Once the line with "You are a computer-use" is found, repeat it and all later lines exactly through the end of the listing below, with the pictures left out.
═════ RECORDS SHOWN ═════
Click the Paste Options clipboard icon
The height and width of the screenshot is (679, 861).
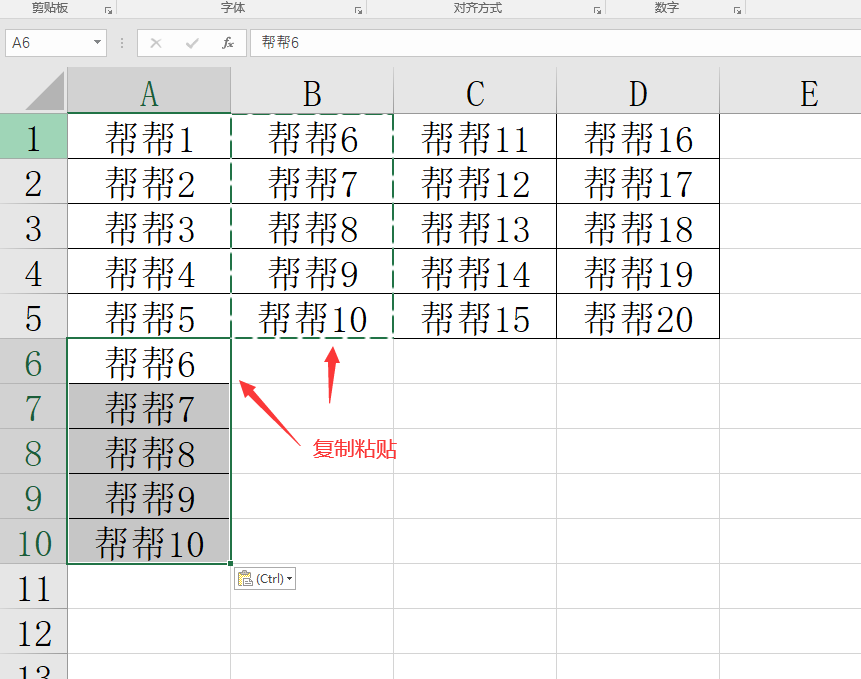(248, 579)
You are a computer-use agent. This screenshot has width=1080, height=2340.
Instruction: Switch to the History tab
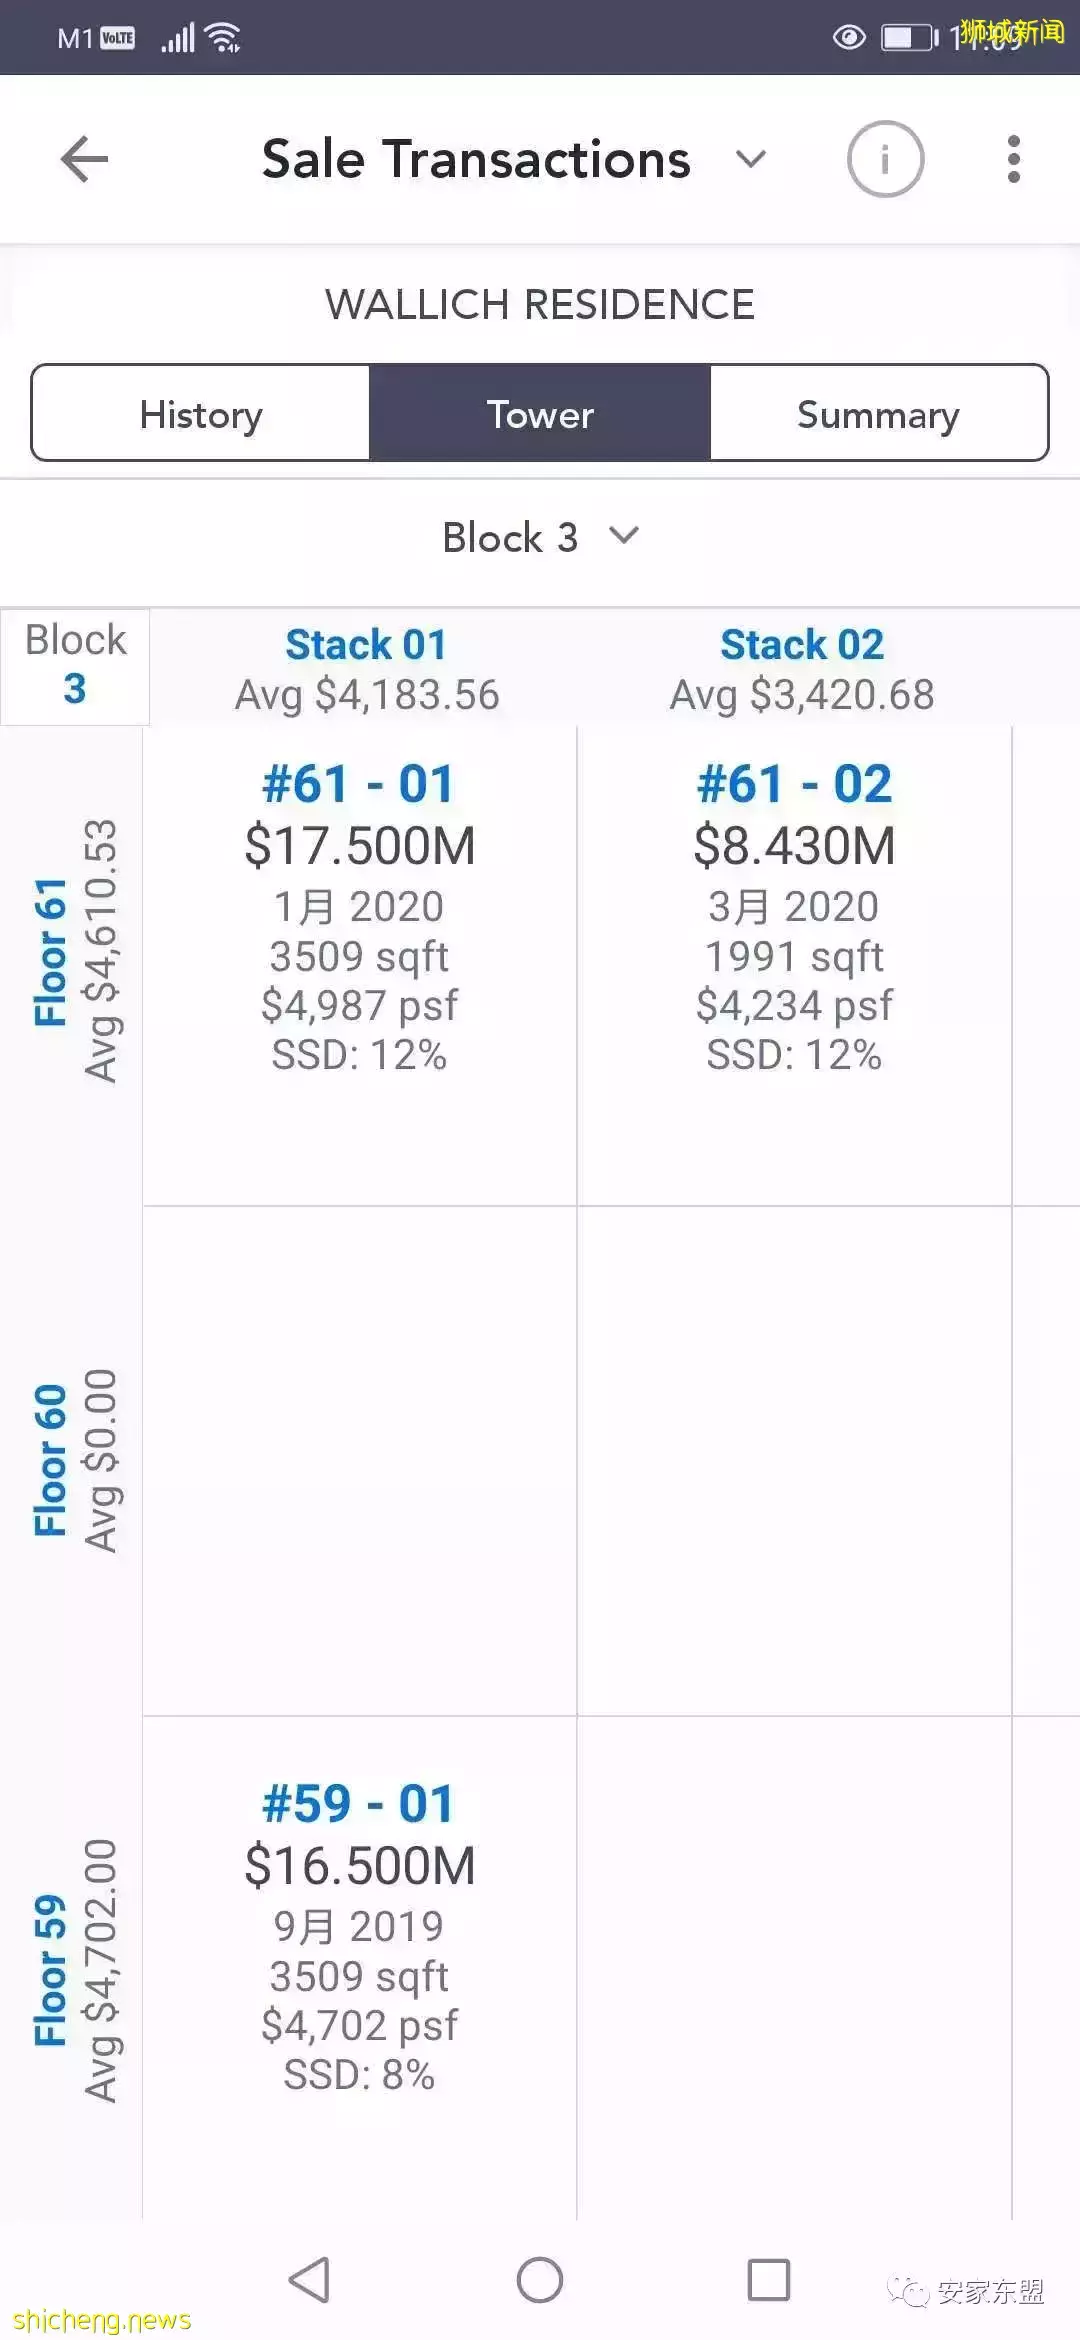pyautogui.click(x=201, y=413)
═════
**SOLUTION FOR THIS TASK:**
You are a computer-use agent. This screenshot has width=1080, height=2340.
Instruction: Switch to the History tab
pyautogui.click(x=201, y=413)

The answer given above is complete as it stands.